Mounting motors

*For the last assignment you will be mounting a motor/servo/stepper (one or more) to something as well as mounting something to that motor/servo/stepper.  It can be completely DIY, or off-the-shelf components, or a combination of the two.*


Inspirations or how I’m a Zimoun wannabe for this assigment.


if you are like me and making paper planes is a complete mystery, here is a helpful link.


Materials and construction.









*Build an enclosure for an electronics project using any tool(s) or technique(s) you like.  Make sure that you can get back inside to make repairs, change batteries, modify, etc.*



I took inspiration from a family member that is obsessed with synthesizers and electronic musical instruments. So, this is my own arduino ornament and crime module.

Materials and tools: Arduino, Breadboard, Muji pen case (3$), 9v Battery, 9v Battery holder, Speaker, Potentiometers, exacto blade and a Dremel.

First, I measured the pieces on top of the pen case.

Outline the position of each piece with a pencil (to erase easily later).

Made some strategic holes with the Dremel and continued the cut with the exacto blade.






Magnolia laser cut

*Create something using the laser cutter*

As an illustrator, I wanted to test the laser cutting machine and explore a little bit the possibilities of this worlds conveying. Magnolia is an illustration that was inspired by a real moment back home (Bogotá).

First, you need to transform it into a vector illustration on Adobe and separate it into several layers, especially if you want to use different materials or colour. In this case, I choose two colours of the same material (paper).

Some changes were made on the vector design, I wasn’t sure if my bumblebee was going to work because of all the details it had, so I separate it from the flower and send it in a different file.

After the laser, some modifications were necessary because some lines were too close to each other. Because the bumblebee didn’t come out as wanted, choosing only the flower seemed like the right idea.


Wood toy car

*Make multiples of something, 5 or more.  The objects must be a multi-process piece*


The idea was to replicate five objects following tasks that would make possible to generate with same steps either five or a hundred. I gather some materials for the project:  1/2 inch square piece of wood, a dowel, dowel pins and some cardboard.


First, I drew the template on the original material just the get an idea of the scale, Then I made a template out cardboard.

Then I moved to the miter saw to cut my pieces. I cut more than five in case of damaging one piece.

Put the template on each piece, draw the angles and marked the centre of each wheel so I could drill the holes in the body of the car.

The angles were cut with the band saw, the dowel was cut with the same tool. Then I sand all the pieces with the belt sander.

I knew I didn’t want to paint the cars but I did want the wheels to be black, so I used spray paint in black with a matte finish.
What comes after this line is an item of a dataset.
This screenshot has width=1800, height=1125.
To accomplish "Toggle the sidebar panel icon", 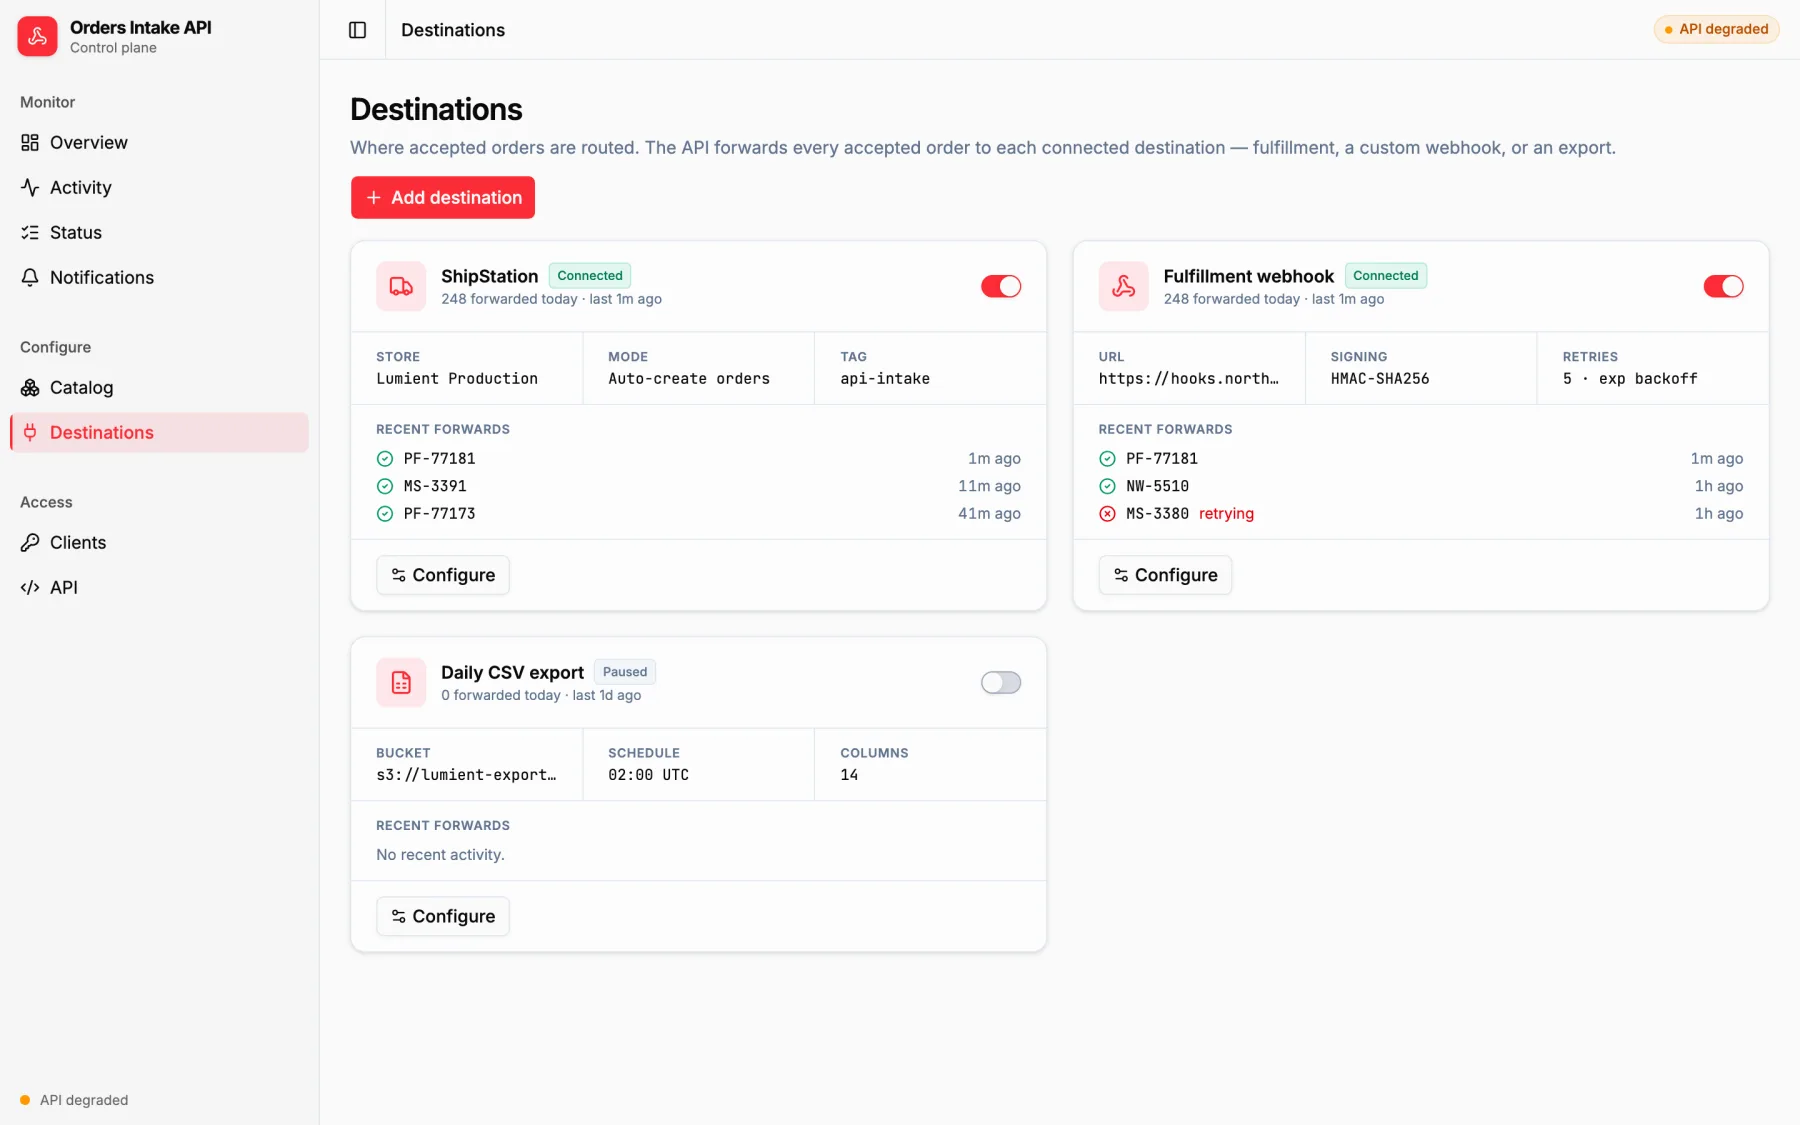I will tap(357, 30).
It was the easier way to paint them all and it dried faster as well.

Following the idea of optimizing repetition, I made a window stamp out of linoleum and test it on cardboard and pieces of wood before applying it to the final five.

The idea was to use dowel pins to connect the wheels to the cars, drilling single cut pieces of dowel turned in an impossible task because even with a template getting to the centre of each piece was tricky. Know that I think about it, drilling the dowel first and then cutting it into pieces would have worked better, but I didn’t want holes from side to side.
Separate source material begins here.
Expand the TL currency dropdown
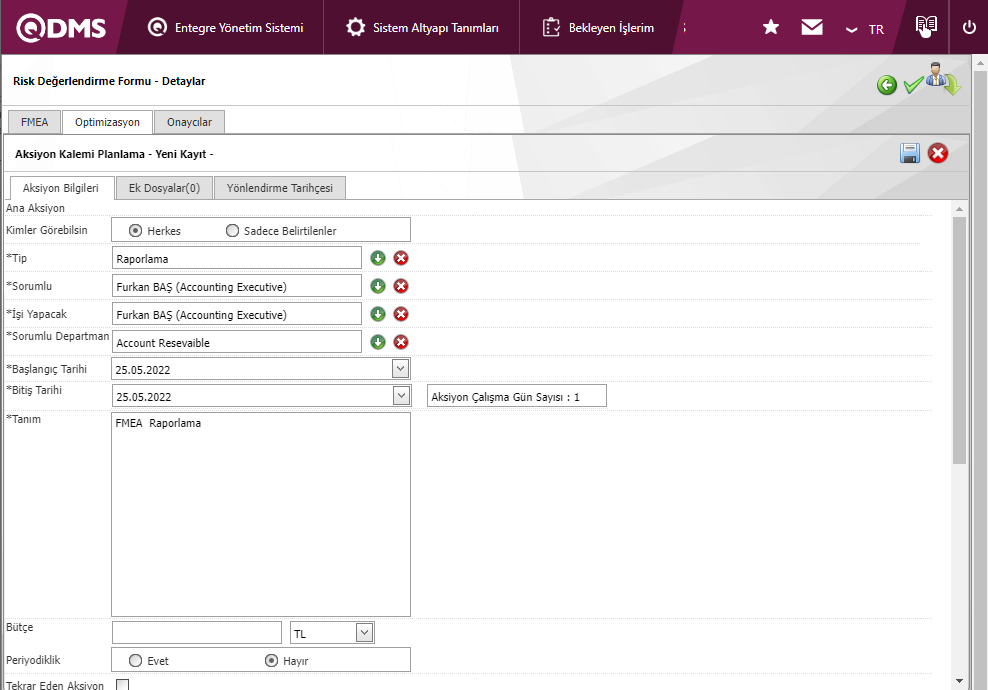 [365, 632]
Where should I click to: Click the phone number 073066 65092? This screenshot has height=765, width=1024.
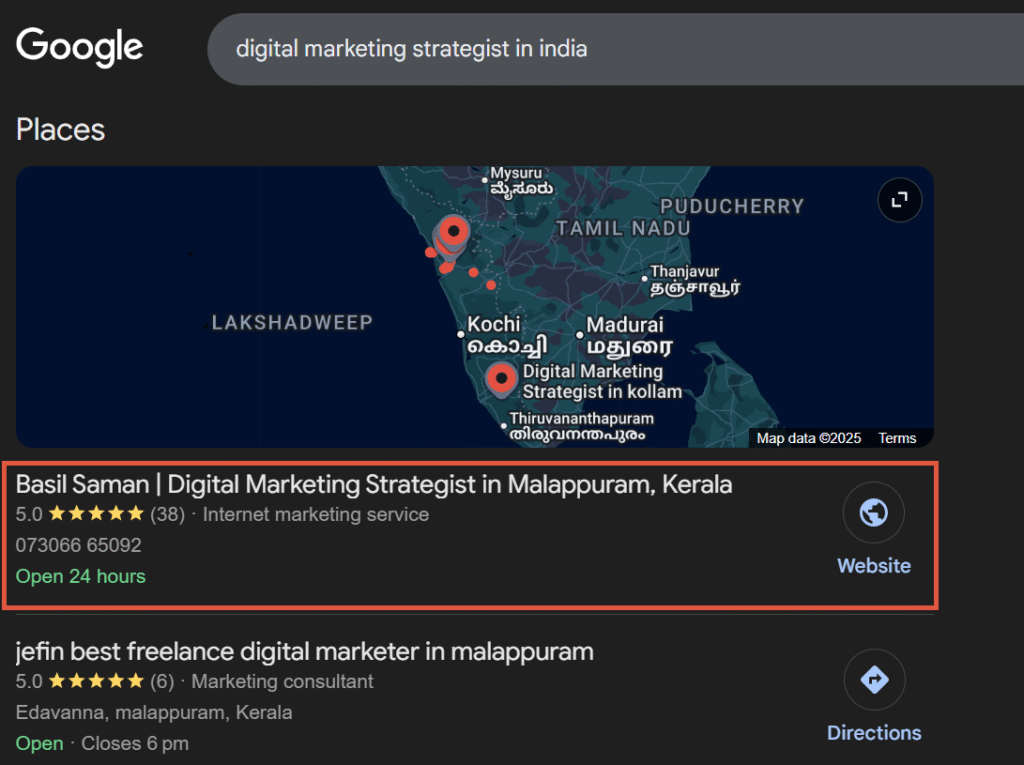(x=79, y=546)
So, I ended up using wood glue and rubber bands as clamps to attach the wheels to the body and let them like that until the following day.





Beet flashlight

* Build a flashlight using any tools or techniques you’d like. Defining a flashlight as portable and creates light.*






The brief was very open to interpretation; to be portable and create light. I wanted to create something simple but fun.  Also, I didn’t know how to make a flashlight. Keeping it simple was probably the best idea in order to understand the assignment, to test my capabilities and finishing on time.

Keeping it simple was probably the best idea in order to understand the assignment, test my capabilities and finish it on time.

Here is a little video that proves it works: beet lighting up.



It all started with some basic materials: Green LEDs, alkaline AAA batteries, battery holder, button, wires, electric tape and a foam ball.

The first step was to cut the ball in half with an exact blade, as carefully and polished as possible. Take a little bit of the foam away to make some space, assembling the ball to one piece was the main idea.

Then, I had to make a decision where to put my parts (button and LEd’s). The foam ball had a face, which helped me get an idea of the surface area. I made a  cut in the center of each piece, the button on one side and a LED on the other.

Through the entire process, taking away some foam and make space for the parts was the rule.

Because I didn’t have much experience soldering and my materials were mostly one of each. I decided to use electric tape, this allowed me to make fast changes when the connections didn’t work, especially because my battery holder had the ground and plus backward.

After all was connected, I started closing it with some tape, trying to keep it as much in shape as I could (the battery modified the form) until the piece started to take the form a beet, the purple tape helped with that resemblance too. I like the idea of it being a character, so I drew a face on it and voila!